• **EXCERPT PROVIDED**:
• • • • •
The Ontario government recently requested feedback on how to improve the province’s privacy protection laws. It is encouraging to see the provincial government undertake efforts to improve the state of privacy law in Ontario, given the increasingly ubiquitous data commodification and surveillance of our behaviours, bodies, online and offline activities, and lives, for both commercial and non-commercial purposes. To that end, the Citizen Lab submitted a brief which included 21 recommendations for legal and policy reform in Ontario, with a view to strengthening the privacy and data protection rights of individuals in the province. In addition to providing a set of overarching principles to guide privacy reform in Ontario, and providing guidance for establishing clear practices that private organizations should adhere to when interacting with collected personal information, we highlighted in our submission three issue areas that should be the subject of focused privacy reform: consumer spyware and stalkerware apps; data exploitation by foreign platform companies; and algorithmic policing technologies.

Click here to read the full submission.

1. Overarching Principles to Guide Privacy Reform in Ontario

Recommendation 1: The government should adopt a principles-based approach to privacy legislation, in order to ensure that the law may more easily adapt to future technological advances while providing equivalent levels of privacy protection in Ontario regardless of the specific technical nature of such future technologies. This framework should be supplemented by charging the IPC with an educational mandate to help organizations to comply with their privacy law obligations, which may evolve alongside the world’s evolving technological context. Any such framework should be backstopped by a strong enforcement regime to ensure effectiveness, such as providing the IPC with the ability to issue significant AMPs.
• • • • •
• **EXERCISES**:
[1] Quote the excerpt on Ontario privacy reform word for word, from "1. Overarching Principles" up to and including "issue significant AMPs.".
[2] Continue the excerpt on Ontario privacy reform from the point where it stops.

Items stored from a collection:
• • • • •
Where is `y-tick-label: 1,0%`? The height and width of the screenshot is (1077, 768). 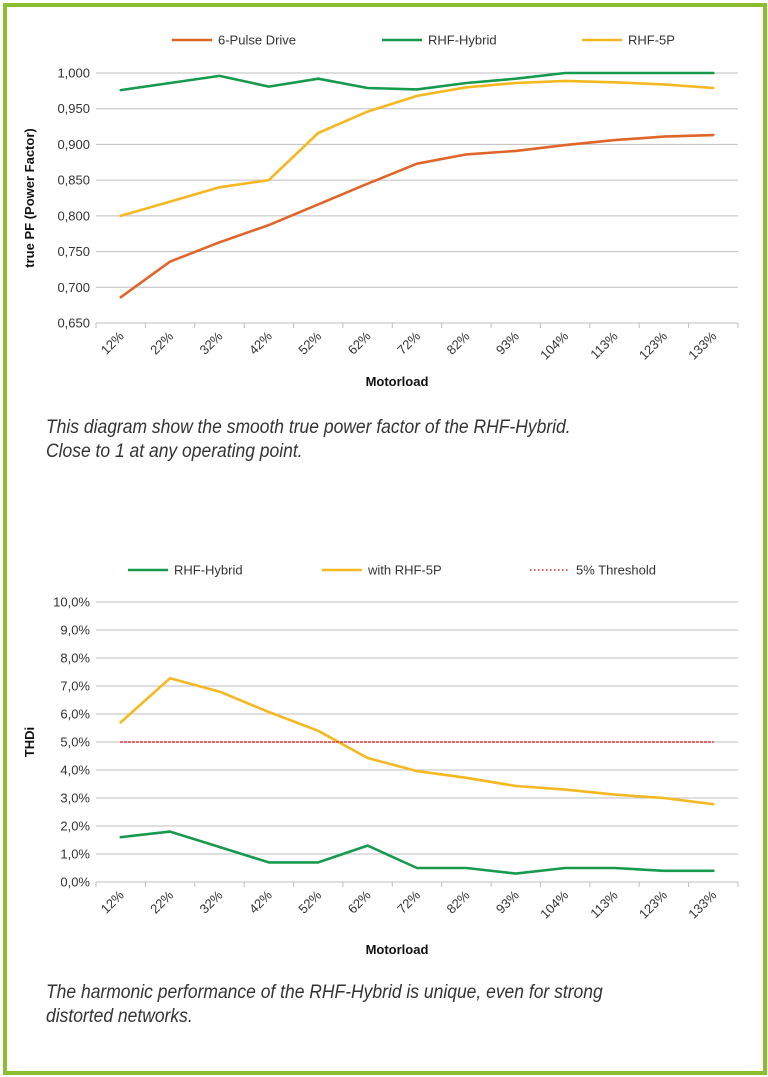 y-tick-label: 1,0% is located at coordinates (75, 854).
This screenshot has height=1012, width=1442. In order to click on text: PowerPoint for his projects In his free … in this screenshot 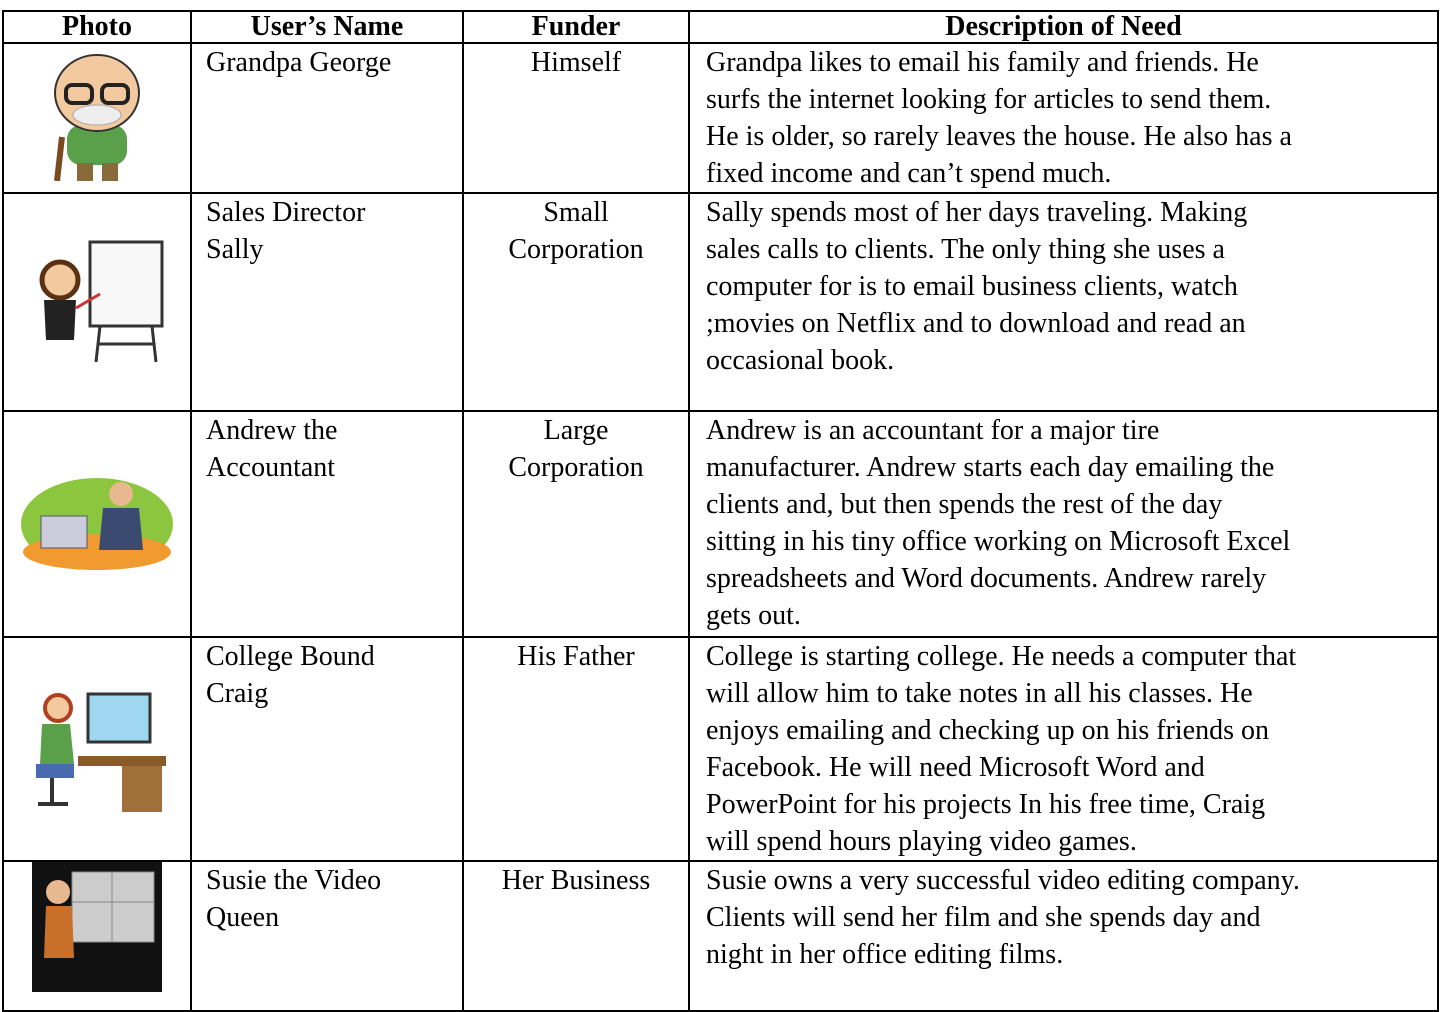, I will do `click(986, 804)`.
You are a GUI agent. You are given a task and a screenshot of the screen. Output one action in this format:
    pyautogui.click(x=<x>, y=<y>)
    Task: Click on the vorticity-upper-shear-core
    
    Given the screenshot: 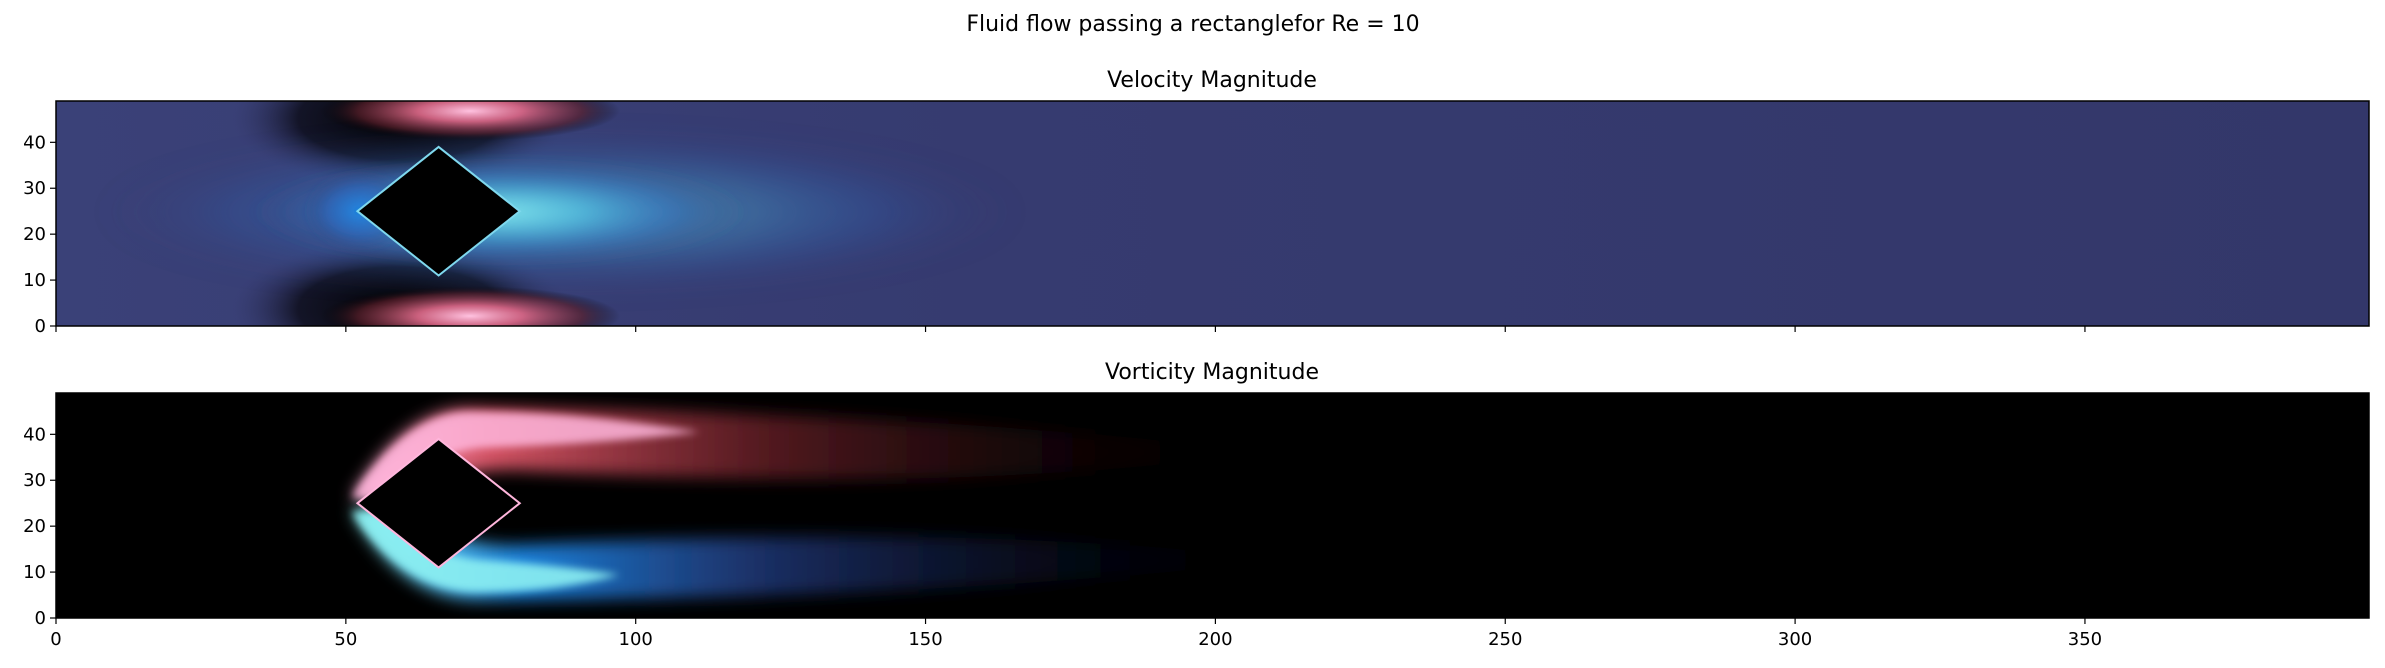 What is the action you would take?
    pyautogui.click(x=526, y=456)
• • • • •
• **ANSWERS**:
[1]
1. Overarching Principles to Guide Privacy Reform in Ontario

Recommendation 1: The government should adopt a principles-based approach to privacy legislation, in order to ensure that the law may more easily adapt to future technological advances while providing equivalent levels of privacy protection in Ontario regardless of the specific technical nature of such future technologies. This framework should be supplemented by charging the IPC with an educational mandate to help organizations to comply with their privacy law obligations, which may evolve alongside the world’s evolving technological context. Any such framework should be backstopped by a strong enforcement regime to ensure effectiveness, such as providing the IPC with the ability to issue significant AMPs.

[2]
Recommendation 2: The government should ensure that there is consistency in how private organizations are expected to protect personal information in their care and that, to accomplish this, organizations be compelled to apply either the public or private sector regulations that would maximally protect the class(es) of personal information in question. Ensuring consistency may, in addition to reforming private sector privacy legislation, also entail updating or supplanting public sector legislation where private sector regulations are found to be more protective. Such reforms will ensure that the privacy protections that apply to private sector treatment of both private sector and public sector data both are more easily complied with and will provide Ontarians with the highest standard available of privacy protection. 

Recommendation 3: Transparency reporting templates should be generated in consultation between government, industry, civil society, and academia.

Recommendation 4: Where information has been disclosed to government agencies, organizations should be required to notify individuals of such disclosures unless pressing public interest reasons militate against such notification. Organizations should additionally be compelled to publish annual reports that disclose the frequency of, and rationales for, any disclosures to government agencies, including law enforcement authorities. 

Recommendation 5: In reforming its privacy laws, the province should require private organizations to specifically disclose the information that is being collected (i.e., stating precisely what particular information is in fact collected, as opposed to stating that particular information “may” be collected) and for what specific purpose, and with whom that information has been specifically disclosed to and under what terms.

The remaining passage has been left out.